## [TASK TO COMPLETE]
Format the records between the lines containing "Viewport: 357px width, 228px" and "pyautogui.click(x=380, y=54)", inclusive, as a two-column CSV with the header text,answer. Give one row per record, with its text and its answer each in a single quoted field, line breaks replaced by spaces, and the pictures omitted.

## [Some records]
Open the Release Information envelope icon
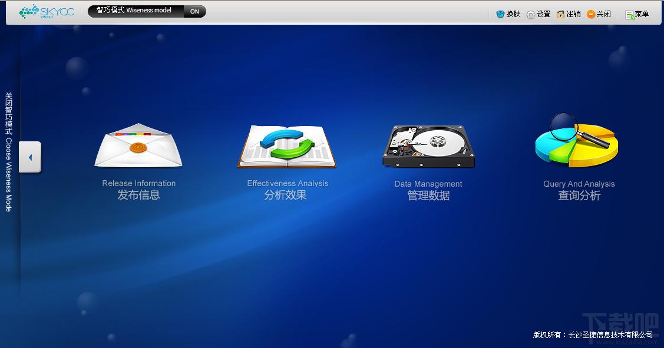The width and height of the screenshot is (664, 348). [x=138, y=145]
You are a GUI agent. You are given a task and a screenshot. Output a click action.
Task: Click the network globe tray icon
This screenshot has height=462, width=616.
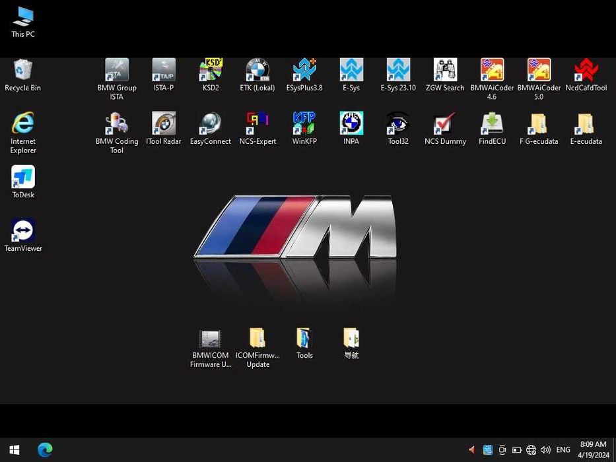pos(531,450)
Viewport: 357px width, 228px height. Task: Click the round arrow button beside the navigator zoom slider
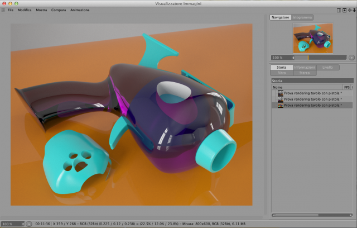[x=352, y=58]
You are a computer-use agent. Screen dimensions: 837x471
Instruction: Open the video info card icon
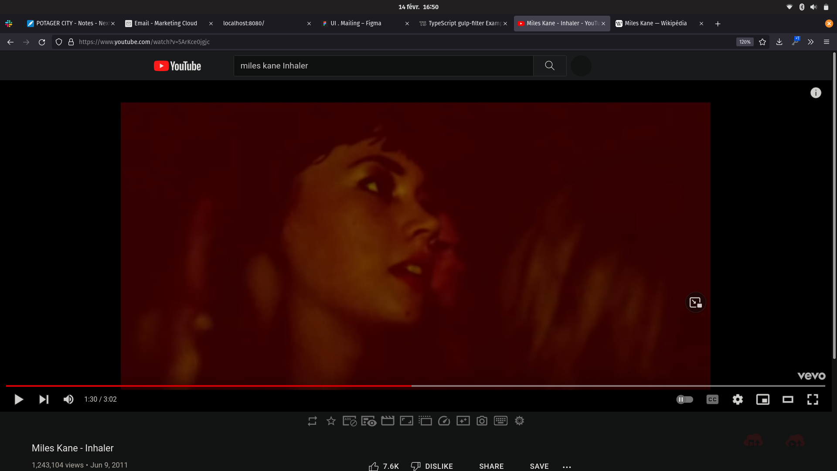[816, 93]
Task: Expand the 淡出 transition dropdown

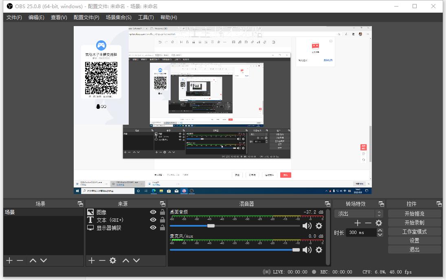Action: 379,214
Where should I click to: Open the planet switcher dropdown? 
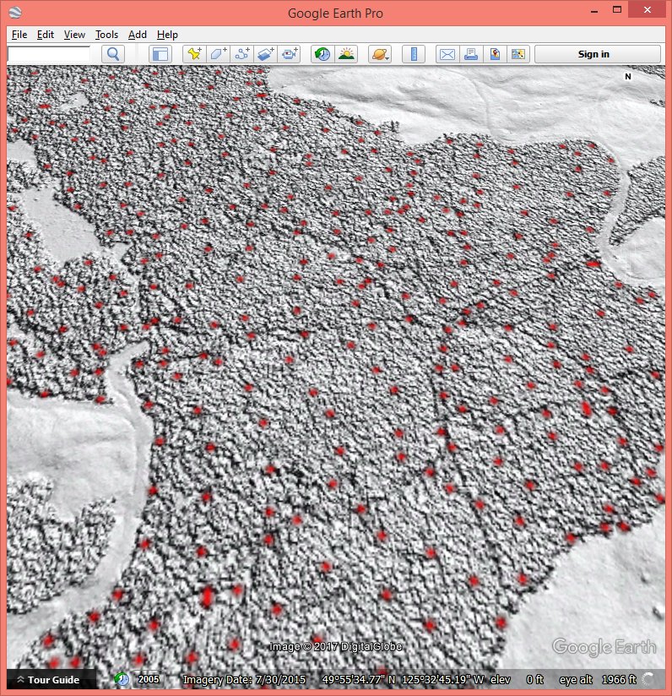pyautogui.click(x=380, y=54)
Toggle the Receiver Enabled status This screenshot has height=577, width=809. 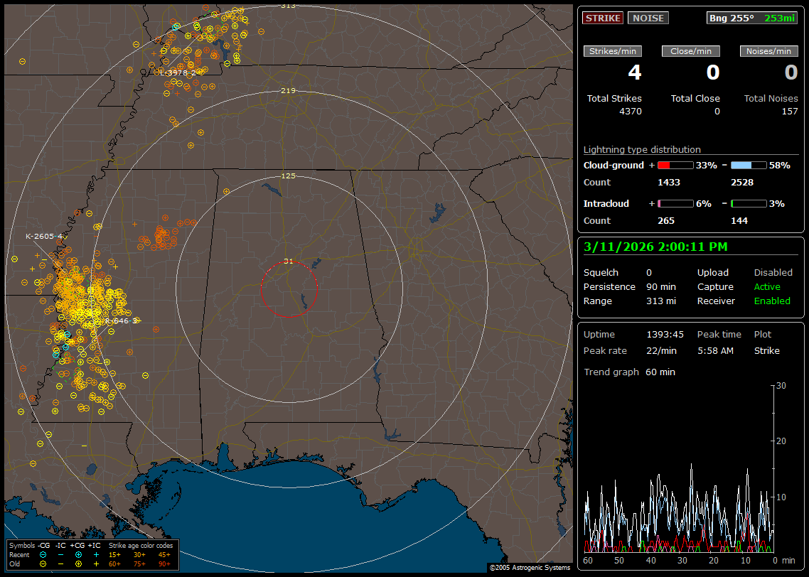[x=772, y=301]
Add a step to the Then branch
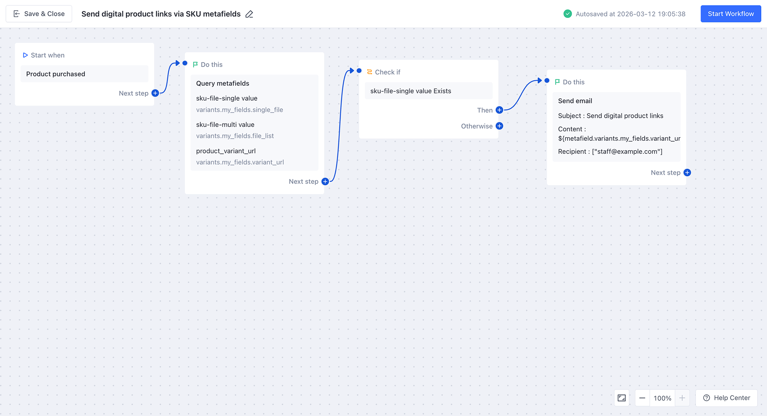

## [FINISHED EXERCISE]
text,answer
"Viewport: 357px width, 228px height. Task: Click the round arrow button beside the navigator zoom slider","[x=352, y=58]"
"You are a computer-use agent. Screen dimensions: 837x471 Instruction: Open the video info card icon","[816, 93]"
"Task: Expand the 淡出 transition dropdown","Action: 379,214"
"Where should I click to: Open the planet switcher dropdown?","pyautogui.click(x=380, y=54)"